Start of Block

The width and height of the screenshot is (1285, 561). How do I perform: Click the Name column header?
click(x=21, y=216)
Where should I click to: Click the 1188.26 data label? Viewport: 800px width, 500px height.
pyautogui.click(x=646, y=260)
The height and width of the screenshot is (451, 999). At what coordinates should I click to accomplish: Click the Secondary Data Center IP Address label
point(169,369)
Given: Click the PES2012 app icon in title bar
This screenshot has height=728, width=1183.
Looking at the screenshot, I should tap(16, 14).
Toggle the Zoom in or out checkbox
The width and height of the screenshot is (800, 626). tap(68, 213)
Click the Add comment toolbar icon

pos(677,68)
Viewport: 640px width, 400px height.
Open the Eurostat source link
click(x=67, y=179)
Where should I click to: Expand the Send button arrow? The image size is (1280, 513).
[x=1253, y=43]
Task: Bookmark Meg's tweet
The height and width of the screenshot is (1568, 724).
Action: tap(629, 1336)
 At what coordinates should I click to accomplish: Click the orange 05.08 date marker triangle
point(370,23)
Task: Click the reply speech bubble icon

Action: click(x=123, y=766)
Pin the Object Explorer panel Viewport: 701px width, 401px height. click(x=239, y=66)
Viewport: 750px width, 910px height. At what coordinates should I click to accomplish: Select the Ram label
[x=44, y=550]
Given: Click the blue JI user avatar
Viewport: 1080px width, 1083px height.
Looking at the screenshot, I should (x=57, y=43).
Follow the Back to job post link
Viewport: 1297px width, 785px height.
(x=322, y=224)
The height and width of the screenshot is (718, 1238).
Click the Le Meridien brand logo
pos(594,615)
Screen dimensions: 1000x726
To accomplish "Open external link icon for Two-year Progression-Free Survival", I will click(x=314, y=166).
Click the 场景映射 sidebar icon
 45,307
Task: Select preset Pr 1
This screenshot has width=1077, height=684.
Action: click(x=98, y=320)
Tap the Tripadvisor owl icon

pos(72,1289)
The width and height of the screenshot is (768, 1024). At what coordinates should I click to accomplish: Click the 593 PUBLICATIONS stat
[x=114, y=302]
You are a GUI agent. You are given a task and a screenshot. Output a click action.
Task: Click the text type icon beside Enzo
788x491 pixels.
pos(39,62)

End of Block

• _What is expected_: Nothing in the entries may change. Retype them all.

• _Exercise response_:
The width and height of the screenshot is (1285, 561). How do I perform: Click the Name column header?
click(x=21, y=216)
Where should I click to: Click the 1188.26 data label? Viewport: 800px width, 500px height.
pyautogui.click(x=646, y=260)
The height and width of the screenshot is (451, 999). At what coordinates should I click to accomplish: Click the Secondary Data Center IP Address label
point(169,369)
Given: Click the PES2012 app icon in title bar
This screenshot has height=728, width=1183.
Looking at the screenshot, I should tap(16, 14).
Toggle the Zoom in or out checkbox
The width and height of the screenshot is (800, 626). tap(68, 213)
Click the Add comment toolbar icon

pos(677,68)
Viewport: 640px width, 400px height.
Open the Eurostat source link
click(x=67, y=179)
Where should I click to: Expand the Send button arrow? The image size is (1280, 513).
[x=1253, y=43]
Task: Bookmark Meg's tweet
The height and width of the screenshot is (1568, 724).
Action: tap(629, 1336)
 At what coordinates should I click to accomplish: Click the orange 05.08 date marker triangle
point(370,23)
Task: Click the reply speech bubble icon

Action: click(x=123, y=766)
Pin the Object Explorer panel Viewport: 701px width, 401px height. click(x=239, y=66)
Viewport: 750px width, 910px height. At what coordinates should I click to accomplish: Select the Ram label
[x=44, y=550]
Given: Click the blue JI user avatar
Viewport: 1080px width, 1083px height.
Looking at the screenshot, I should (x=57, y=43).
Follow the Back to job post link
Viewport: 1297px width, 785px height.
(x=322, y=224)
The height and width of the screenshot is (718, 1238).
Click the Le Meridien brand logo
pos(594,615)
Screen dimensions: 1000x726
To accomplish "Open external link icon for Two-year Progression-Free Survival", I will click(x=314, y=166).
Click the 场景映射 sidebar icon
 45,307
Task: Select preset Pr 1
This screenshot has width=1077, height=684.
Action: click(x=98, y=320)
Tap the Tripadvisor owl icon

pos(72,1289)
The width and height of the screenshot is (768, 1024). At what coordinates should I click to accomplish: Click the 593 PUBLICATIONS stat
[x=114, y=302]
You are a GUI agent. You are given a task and a screenshot. Output a click action.
Task: Click the text type icon beside Enzo
788x491 pixels.
pos(39,62)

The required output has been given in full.